All of this you knew, until after the fight at Kinsale. The violence shook you and you could not see it. You too were blinded by the terms of violence and power. Your belief in me which had once been of reciprocity and relationship turned to one of taking and oversimplification.
The Spanish promised you gold which you thought would solve your problems and would save your people. You thought if only you could get that gold, you could fire back at your enemies, unify your scattered and defeated people and reclaim the land.
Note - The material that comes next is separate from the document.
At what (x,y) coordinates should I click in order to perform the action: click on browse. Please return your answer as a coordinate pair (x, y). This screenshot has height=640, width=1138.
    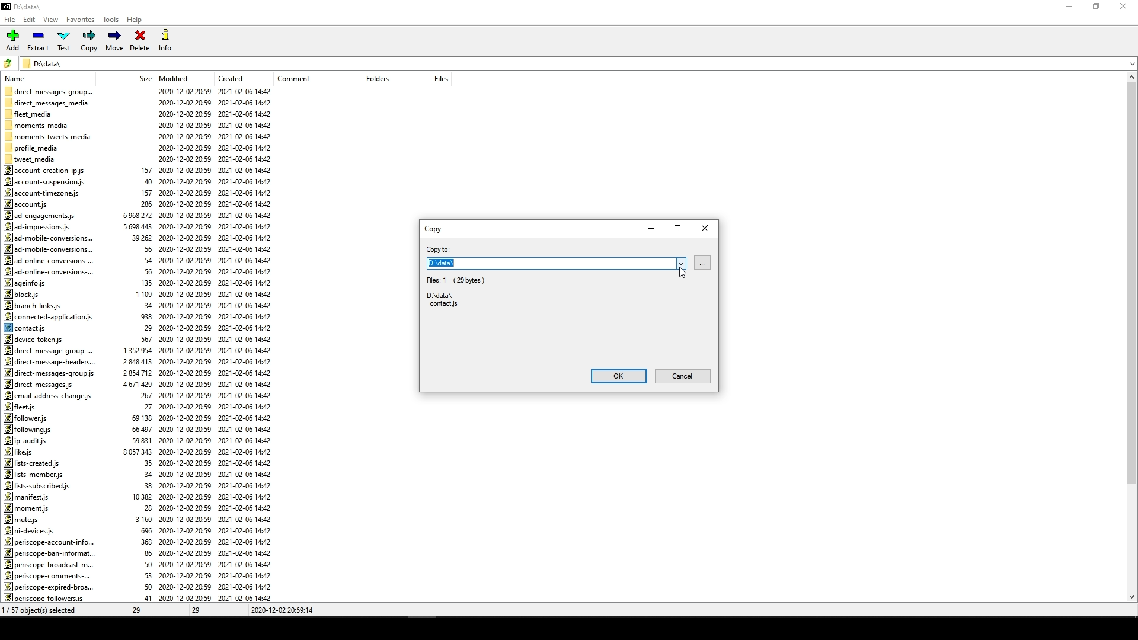
    Looking at the image, I should click on (702, 263).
To get the gold, you had to leave your people behind, unprotected while you trekked upland to the place the Spanish told you to go (always on their terms).
That’s when you turned to me as your great protector, which I am not. That’s when you marched the people who remained, the faithful who had followed you back from Kinsale, those who believed in and loved you — the women, children, farmers, exhausted soldiers. You left them in the shelter of a castle wall on my island. Your single prayer at the shore of my waters was all you left me. I want to protect them, but it is beyond my power. You have misunderstood who I am in your desire for a simple answer. You didn’t listen to my response to your short prayer, where I wailed upon the shore, slapping the beach with the force of a cannon. You were already gone. Bringing them to my land, without asking permission, to my most sacred place — I am disappointed in you, my dear one.
When the English arrived, they started on the mainland, but soon came to my island. I tried to topple their boats with waves. I rained a thunderstorm down on them, and clouded their view of my shores. The rain was so strong, some of the sea cliffs collapsed in a mudslide. But soon they landed. There was nothing more I could do.
By Paul DeLong
On August 24, 2022
“No one saw you but I know that you prayed. You prayed to me…” Powerful combination of phrases.
“You didn’t listen to my response to your short prayer, where I wailed upon the shore, slapping the beach with the force of a cannon.” Also robust in effect!
“There was nothing more I could do.” Summarizes the limits of power to even those who have vast power, and also brings to the hapless end the abrogation of moral agency by the leader. A piece which haunts with truth from beyond.